Big data are everywhere nowadays. Many businesses possess big data for their success because big data are very useful and are considered as new oil. For instance, big data are very important in predicting the trends on what will happen in the future. Many researchers have generated or gathered data to further enhance their research and to apply them to numerous real-life applications. Examples of big data include healthcare patient data. To improve the detection of illnesses and diseases, researchers have gathered healthcare patient data, examined the diagnosis on healthcare patient data (e.g., cells, blood count, antibodies count), and compared with previous data to determine if a specific illness or disease exist. Having an automatic predictive method for healthcare and disease analytics would be desirable. In this paper, we focus on healthcare mining, which aims to computationally discover knowledge from healthcare data.

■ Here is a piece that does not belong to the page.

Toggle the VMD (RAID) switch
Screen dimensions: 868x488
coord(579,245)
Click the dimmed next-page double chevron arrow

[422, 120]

In particular, we present a data science framework with two predictive analytic algorithms for accurate prediction on the trends of cancer cases. The algorithms predict cancerous cells based on the information of the cell data from some data samples. Evaluation results on several real-life datasets related to the breast cancer demosntrate the effectiveness of our data science framework and predictive algorithms in healthcare data analytics.
医疗保健预测分析的数据科学
如今,大数据无处不在。很多企业的成功都离不开大数据,因为大数据非常有用,被认为是新的石油。例如,大数据在预测未来趋势方面非常重要。许多研究人员已经生成或收集数据,以进一步加强他们的研究,并将其应用于许多现实生活中的应用。大数据的例子包括医疗保健患者数据。为了改进对疾病的检测,研究人员收集了医疗保健患者数据,检查了医疗保健患者数据的诊断(例如,细胞、血细胞计数、抗体计数),并与以前的数据进行比较,以确定是否存在特定的疾病或疾病。拥有一种用于医疗保健和疾病分析的自动预测方法是可取的。在本文中,我们专注于医疗保健挖掘,其目的是通过计算从医疗保健数据中发现知识。特别是,我们提出了一个数据科学框架,其中包含两种预测分析算法,用于准确预测癌症病例的趋势。该算法基于来自某些数据样本的细胞数据信息来预测癌细胞。对几个与乳腺癌相关的真实数据集的评估结果证明了我们的数据科学框架和预测算法在医疗保健数据分析中的有效性。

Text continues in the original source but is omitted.